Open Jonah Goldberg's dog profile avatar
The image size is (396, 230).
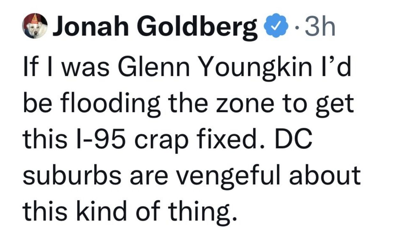click(x=34, y=27)

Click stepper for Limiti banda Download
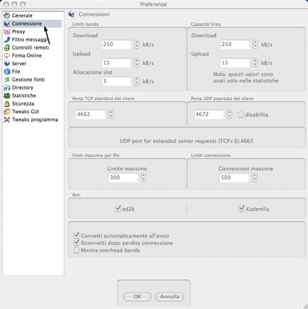tap(137, 44)
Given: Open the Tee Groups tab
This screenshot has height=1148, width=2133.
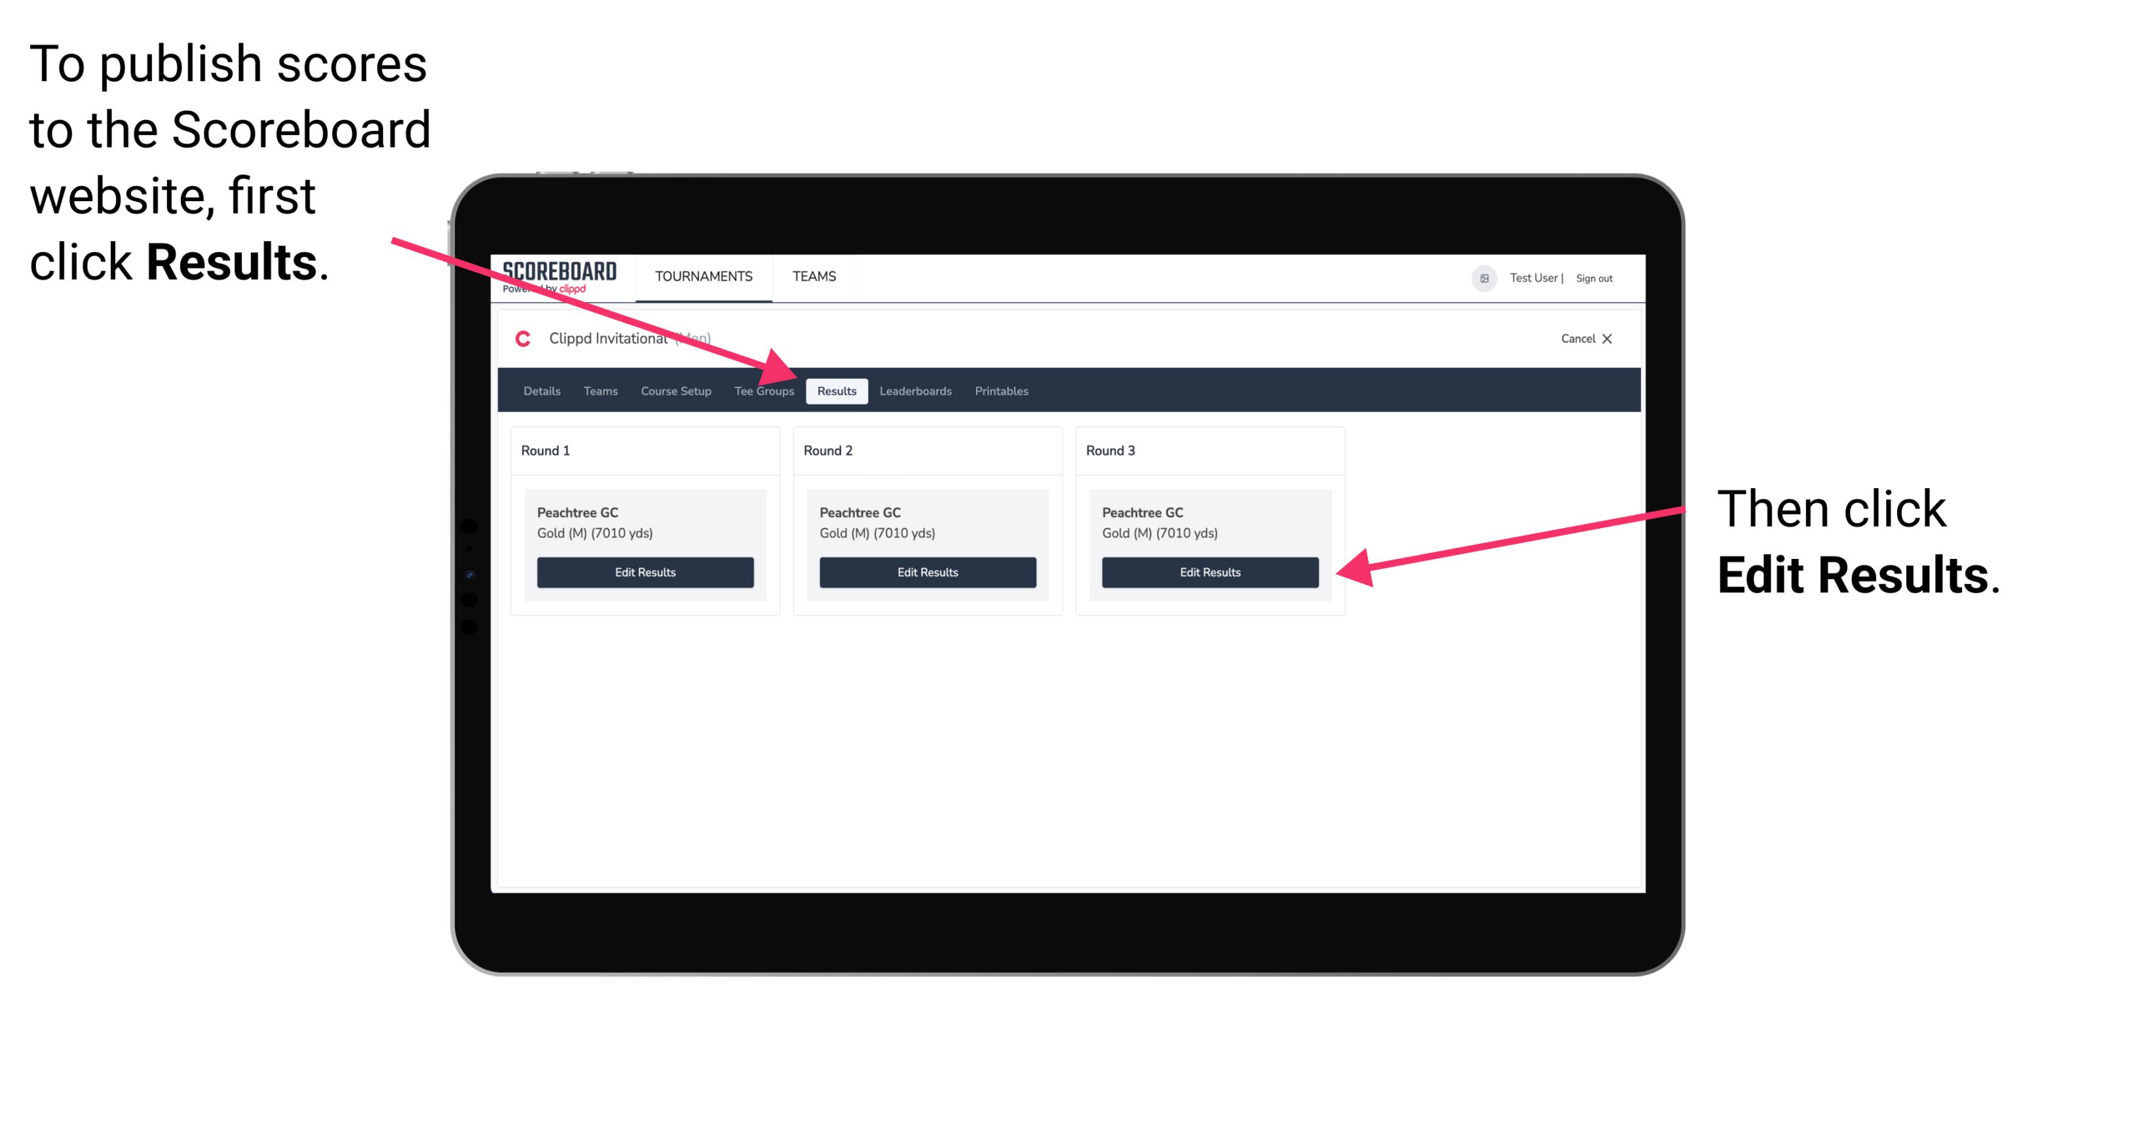Looking at the screenshot, I should tap(763, 390).
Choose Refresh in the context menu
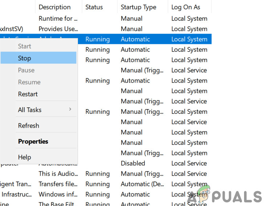This screenshot has height=206, width=264. pyautogui.click(x=29, y=125)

The problem —
Give the number of lines in the material above that contain the word "Open", and add nothing.

Written solution —
2